This morning [Nevember 6th 2012] I came across my unpublished notes concerning a story written by Lord Alistair McAlpine. It seems a good time to publish them in this era of scandals concealed and scandals revealed
The notes were tucked away in a book, and seem to have been written sometime in the late 1990s. I must have been collecting materials on political leadership, but I can’t recall completing them for publication.

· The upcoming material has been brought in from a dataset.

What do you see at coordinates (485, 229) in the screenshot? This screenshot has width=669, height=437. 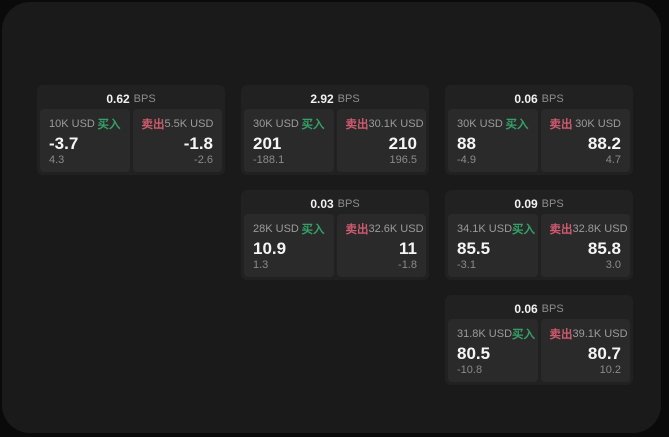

In the first of my notes, the author is writing about a political intrigue around a leadership challenge. He warns that the plotters have to be careful because “there was a time when the stalking horse won and stayed there for three terms (in office)”.
Hypocrisy and cynicism
In the second extract, I had marked up the following passage:
“Hypocrisy and cynicism are not uniquely the stuff of politics nor indeed of politicians. They are weapons of the second-rate in all walks of life … the tools of those who would only better their own positions. Those I write of have neither principles nor morals so they cannot be chastised for what they do”.

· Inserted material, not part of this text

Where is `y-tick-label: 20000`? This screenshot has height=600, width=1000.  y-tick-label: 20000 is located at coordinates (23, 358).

The trades are completely different
A final quote mused on “how strange it is that politicians have such admiration for those who succeed in business … The delusion explains a lot of the problems suffered by our nation … [because] the two trades are totally different”.
The extracts are from Lord McAlpine’s work of fiction, Letters to a young politician, written around the mid 1990s. I re-read my copy of the book for this post.
You will find an excellent review of the book, by Andrew Marr, who exercises the reviewer’s right to avoid revealing how Lord McAlpine’s story turns out in the end.
Lord McAlpine has suffered from false accusations this week [Nov 6th-12th 2012]. The false allegations, repeated on the BBC’s Newsnight programme, contributed to the resignation of George Entwistle from the post of Director General of the BBC.